History | Economics | Geography | Civics

1a. Using the film description, the update on Eads' jetties today, and the biography of James Eads, explain how Eads helped the cities of St. Louis and New Orleans prosper. How did Eads help each city overcome a geographic disadvantage that threatened to slow the city's growth?

1b. Review the description of Eads' proposed ship railway to connect the Atlantic and Pacific oceans. If this project had been carried out, how might it have affected the economy of Mexico?

History | Economics | Geography | Civics

1. Visit the website of the US Army Corps of Engineers and find out which districts of the Corps are in your state. Then use the link provided to visit the website of the district for your community. What kinds of engineering projects are happening near you? Choose one of the Corps' projects in your district and create a fact sheet explaining the project. If you would like extra information on that project, you might want to email the public affairs department or other contact person listed at the site.

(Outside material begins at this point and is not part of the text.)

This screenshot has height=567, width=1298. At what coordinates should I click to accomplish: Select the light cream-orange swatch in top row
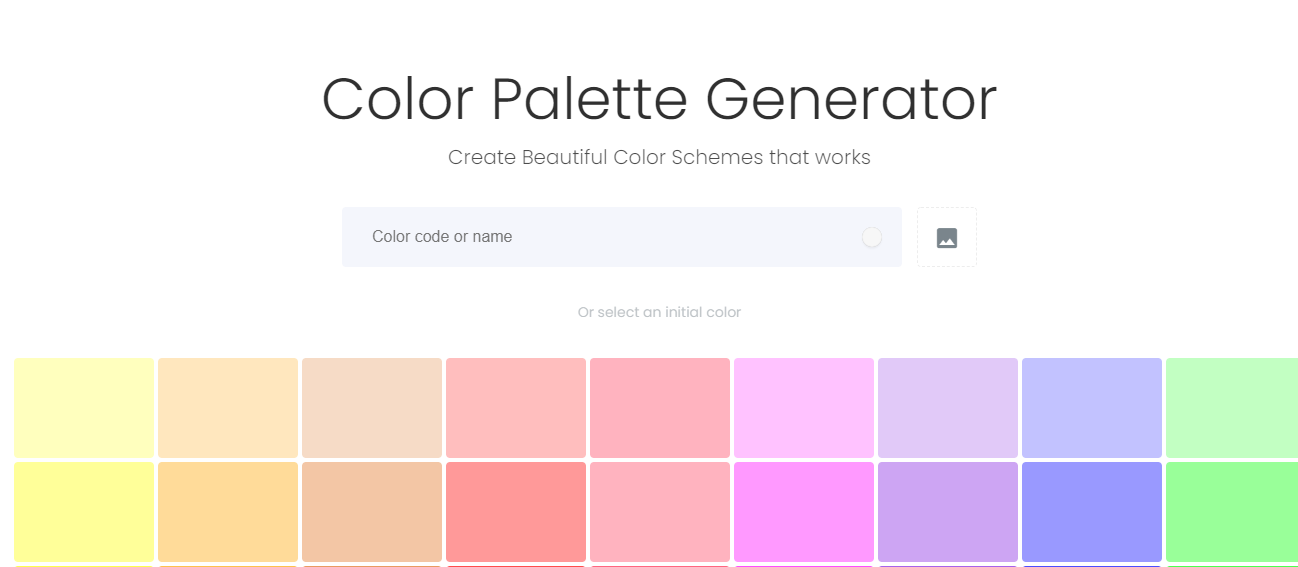pyautogui.click(x=228, y=408)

2. Review James Eads' career as described in the film description, the timeline, and the biography of James Eads. Then, using a photocopy of a map of North America, create an annotated map of places influenced by James Eads--both his wartime military projects and his postwar civilian projects. Your annotations should explain briefly when and how Eads' work affected each place.

History | Economics | Geography | Civics

1. In 1876, Scientific American called on Eads to seek the presidency. Imagine that you have been chosen to introduce him at a rally at which he will announce his candidacy. After reviewing the timeline of events of Eads' life and taking the online poll, write a brief speech explaining why he would make a good President.